Hora de descer a pirâmide e procurar algum lugar para ficar (o Lonely Planet dizia que havia uma única pousada na estrada de volta, não tínhamos visto no caminho de ida, mas resolvemos confiar que a acharíamos). Pedi mais uma foto para a Sra. Soulsurfer. Ora, por que não mais uma foto, não é mesmo? Subi então numa laje. Não sei o que ocorreu, mas o meu óculos caiu. Num impulso tentei pegá-lo no ar com a mão direita, mas isso fez com que o óculos voasse longe para a outra direção. Tentei pegá-lo com a mão esquerda e me desequilibrei quase caindo para o lado.
Quando me dei conta apenas pensei “Ah, Merda!!”. O topo da pirâmide tinha um buraco escuro sem fundo visível no meio, algo que não havia notado. Os meus óculos simplesmente tinha caído nesse poço, eu inadvertidamente quase tinha caído no poço ao me desequilibrar para pegar o óculos. Eu não dou bola para marca de produtos, procuro ter um consumo consciente daquilo que me é necessário e realmente importante para a minha satisfação. Entretanto, como tenho os olhos muito claros, como sempre estou na praia, faço questão de ter bons óculos escuros. Ultimamente, venho comprando apenas Per Sol. Já tinha quebrado um óculos na Austrália e agora tinha perdido outro. Caraca! Os óculos são carro para burro, 270 dólares americanos. Mierda. Se tivesse apenas quebrado, poderia trocar o óculos quebrado por um novo pela metade do preço. É isso, mil reais caindo no fundo do poço, porém pensei que não tinha sido nada, pois poderia ter sido eu a cair, aí creio que a chance de escapar com vida seria muito pequena.

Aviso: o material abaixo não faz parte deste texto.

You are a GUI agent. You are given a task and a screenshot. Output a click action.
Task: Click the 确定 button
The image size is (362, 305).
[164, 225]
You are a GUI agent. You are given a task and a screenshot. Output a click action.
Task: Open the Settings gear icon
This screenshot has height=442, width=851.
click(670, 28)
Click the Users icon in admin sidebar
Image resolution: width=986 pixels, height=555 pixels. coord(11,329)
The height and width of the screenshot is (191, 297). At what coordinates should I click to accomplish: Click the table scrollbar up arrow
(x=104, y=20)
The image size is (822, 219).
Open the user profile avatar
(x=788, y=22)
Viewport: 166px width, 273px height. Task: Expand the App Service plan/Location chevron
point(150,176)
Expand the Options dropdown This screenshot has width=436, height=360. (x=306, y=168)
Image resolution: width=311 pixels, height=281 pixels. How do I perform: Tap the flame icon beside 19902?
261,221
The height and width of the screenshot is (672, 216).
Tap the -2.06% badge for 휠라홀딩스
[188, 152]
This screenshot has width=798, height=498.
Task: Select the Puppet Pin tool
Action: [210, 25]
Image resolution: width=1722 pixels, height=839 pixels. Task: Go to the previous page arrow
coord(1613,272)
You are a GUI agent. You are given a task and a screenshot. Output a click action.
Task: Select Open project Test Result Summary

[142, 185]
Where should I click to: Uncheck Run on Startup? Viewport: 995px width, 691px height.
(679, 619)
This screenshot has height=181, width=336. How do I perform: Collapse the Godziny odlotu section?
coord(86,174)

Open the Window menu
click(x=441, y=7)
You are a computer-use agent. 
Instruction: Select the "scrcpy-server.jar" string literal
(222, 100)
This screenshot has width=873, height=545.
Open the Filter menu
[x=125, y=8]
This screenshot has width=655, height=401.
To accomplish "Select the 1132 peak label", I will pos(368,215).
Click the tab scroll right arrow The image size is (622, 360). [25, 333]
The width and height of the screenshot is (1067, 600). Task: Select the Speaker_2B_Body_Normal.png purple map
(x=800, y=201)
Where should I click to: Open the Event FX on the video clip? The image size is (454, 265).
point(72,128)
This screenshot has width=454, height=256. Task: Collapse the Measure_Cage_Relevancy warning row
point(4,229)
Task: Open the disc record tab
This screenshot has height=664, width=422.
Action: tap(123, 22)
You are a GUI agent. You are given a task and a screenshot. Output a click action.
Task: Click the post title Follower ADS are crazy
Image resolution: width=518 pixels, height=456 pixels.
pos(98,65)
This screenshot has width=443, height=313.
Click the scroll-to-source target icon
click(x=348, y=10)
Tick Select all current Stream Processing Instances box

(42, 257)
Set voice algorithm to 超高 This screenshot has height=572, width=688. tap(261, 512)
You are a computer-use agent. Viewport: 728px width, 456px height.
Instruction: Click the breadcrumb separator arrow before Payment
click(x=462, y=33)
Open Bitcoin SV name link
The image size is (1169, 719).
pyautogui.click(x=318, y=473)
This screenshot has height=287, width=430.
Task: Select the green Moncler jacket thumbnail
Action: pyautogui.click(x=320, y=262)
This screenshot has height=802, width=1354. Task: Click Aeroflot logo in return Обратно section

Um pouco atordoado, ainda tentei em vão ver se o poço era muito fundo mesmo, quando um dos Chineses me disse “Deixe isso para lá, não vale a pena se arriscar por um óculos. Ele pertence ao templo agora”. É, claro que não vale. Os óculos agora pertencem ao templo, apenas aceite e foi o que fiz.
No crepúsculo da Pirâmide. É, meus (que não são mais meus) óculos agora pertecem ao templo.
Aqui está o buraco que "engoliu" a minha proteção ocular. Quase fui eu que despenquei lá para baixo.
Cabisbaixo descendo a pirâmide, lembrei que tinha que me preocupar em achar uma acomodação. Saímos então com a nossa scooter no meio da floresta e caminhos de terra até voltar a estrada. Por sorte achamos a pousada. Tomei um banho gelado, não tinha água quente, e fomos jantar. Mais uma vez tivemos que negociar o preço da comida. A dona da pousada queria 10 dólares, mas a Sra. Soulsurfer ficou cinco minutos conversando com a mesma até ela aceitar fazer por 7 dólares. Fazer o que, no meio do nada era pegar ou pegar.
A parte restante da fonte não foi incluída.